Leo Caviggia, 91, of Herminie shared fond memories of Wilson.
“Jimmy Wilson was special,” Caviggia said.
Caviggia met Wilson, who was five years his senior, when he was a child. The two would go on to become lifelong friends. They rode to work together for years after Wilson helped Caviggia, who was the town barber, get a job at the prison.
Caviggia, who is hard of hearing, recounted his memories of Wilson with the help of his daughter, Lisa Phillips.
He remembered when Wilson was hired at the prison and worried about leaving the feed store.
“He said Trozzos had been good to him, and he felt bad about leaving them. He wasn’t making much there. And here he was being offered a good job with benefits, and he felt bad about leaving them,” Caviggia said. “He was just that kind of guy.”
Caviggia said Wilson often would stop at his barbershop to visit — but he never asked his friend to cut his hair. And Wilson quickly excused himself and left anytime a customer came in.
“My dad doesn’t know why he did that,” Phillips said. “He said he still feels bad about it.”
Roberts said she and her sister, Roxianne, and their brother, James, learned to persevere and quietly work around hurdles from their dad’s example.
“When we were in high school at Yough, my sister wanted to be a nurse” Roberts said. “She knew Monsour Medical Center had a nursing scholarship. But when she went to the guidance counselor to ask for an application, the counselor told her, ‘Oh, you don’t want to do that. Maybe you can go to community college.’ So she sent her friend in to ask for an application, filled it out and won the scholarship.”
Leading by example
People like her father did a lot to advance civil rights simply by example, Roberts said. She hopes those in the Black Lives Matter movement will look to examples such as her dad as they work to reinvigorate the civil rights movement.

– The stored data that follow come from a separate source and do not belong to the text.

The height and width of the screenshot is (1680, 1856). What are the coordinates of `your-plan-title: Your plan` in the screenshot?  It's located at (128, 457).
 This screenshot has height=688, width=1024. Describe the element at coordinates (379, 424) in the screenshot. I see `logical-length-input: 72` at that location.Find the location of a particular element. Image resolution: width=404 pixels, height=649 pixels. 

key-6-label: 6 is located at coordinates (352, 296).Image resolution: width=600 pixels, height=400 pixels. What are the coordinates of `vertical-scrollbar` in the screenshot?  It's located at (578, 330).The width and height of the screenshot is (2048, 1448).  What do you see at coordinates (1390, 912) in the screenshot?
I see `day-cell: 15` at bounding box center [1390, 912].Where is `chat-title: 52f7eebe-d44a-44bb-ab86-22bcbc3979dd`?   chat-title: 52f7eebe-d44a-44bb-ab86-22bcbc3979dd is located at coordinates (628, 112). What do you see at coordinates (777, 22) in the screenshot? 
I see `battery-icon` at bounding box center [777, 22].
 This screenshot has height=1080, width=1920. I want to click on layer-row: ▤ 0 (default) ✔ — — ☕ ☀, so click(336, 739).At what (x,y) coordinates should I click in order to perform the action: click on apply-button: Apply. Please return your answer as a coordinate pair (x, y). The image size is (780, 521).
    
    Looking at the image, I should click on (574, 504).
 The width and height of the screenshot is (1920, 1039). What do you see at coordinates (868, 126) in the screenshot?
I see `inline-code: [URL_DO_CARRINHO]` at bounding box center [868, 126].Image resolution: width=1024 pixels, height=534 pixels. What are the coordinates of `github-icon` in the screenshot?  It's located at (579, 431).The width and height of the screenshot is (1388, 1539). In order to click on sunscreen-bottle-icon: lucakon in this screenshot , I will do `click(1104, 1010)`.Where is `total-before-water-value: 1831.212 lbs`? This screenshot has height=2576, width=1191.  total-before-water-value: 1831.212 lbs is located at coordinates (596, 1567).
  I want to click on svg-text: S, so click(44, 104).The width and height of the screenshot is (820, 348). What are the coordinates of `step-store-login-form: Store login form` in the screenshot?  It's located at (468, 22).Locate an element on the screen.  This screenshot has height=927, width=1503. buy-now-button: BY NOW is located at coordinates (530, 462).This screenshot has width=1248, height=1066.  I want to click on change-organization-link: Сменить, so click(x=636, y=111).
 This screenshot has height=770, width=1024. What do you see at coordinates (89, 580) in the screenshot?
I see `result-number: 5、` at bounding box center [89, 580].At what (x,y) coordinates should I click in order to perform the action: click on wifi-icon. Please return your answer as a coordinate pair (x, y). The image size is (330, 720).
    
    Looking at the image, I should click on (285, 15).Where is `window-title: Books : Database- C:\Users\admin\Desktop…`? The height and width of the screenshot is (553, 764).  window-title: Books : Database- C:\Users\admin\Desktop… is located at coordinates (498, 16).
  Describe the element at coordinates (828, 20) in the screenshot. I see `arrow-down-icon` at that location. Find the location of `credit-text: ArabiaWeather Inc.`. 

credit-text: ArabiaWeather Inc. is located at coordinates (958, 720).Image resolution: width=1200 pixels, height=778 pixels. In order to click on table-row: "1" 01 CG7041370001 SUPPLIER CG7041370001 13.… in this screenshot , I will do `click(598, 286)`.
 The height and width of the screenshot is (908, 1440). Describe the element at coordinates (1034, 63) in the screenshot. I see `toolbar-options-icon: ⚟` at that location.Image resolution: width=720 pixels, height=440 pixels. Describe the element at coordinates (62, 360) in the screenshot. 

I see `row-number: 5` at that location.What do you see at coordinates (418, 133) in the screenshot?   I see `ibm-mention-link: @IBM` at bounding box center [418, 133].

“A lot of younger folks don’t know what their elders went through. And they will have to go through a lot, too. These guys did it with grace and peaceful protest and a work ethic to show people what they could do. It’s going to take that kind of work to make the changes they want to see in the world,” Roberts said.
On Oct. 16, Stanley Thompson, a retired Marine with the Rockford, Ill., chapter of the National Montford Marines Association, will head to Roberts’ home in Troy, Mich. Wilson’s family members will gather for an hourlong medal presentation ceremony.
Wilson’s nine grandchildren were thrilled to learn about the honor earned by the man they always called “Poppy.” Roberts told them it is a reminder of how Wilson lived.
“I told them you just have to understand the things your grandfather lived through,” she said. “He lived through so many things, and he still rose above them. Some people can get stuck. He just stuck in there hoping things would get better. It was there in the way he treated people, the way he got his education, the way he lived.”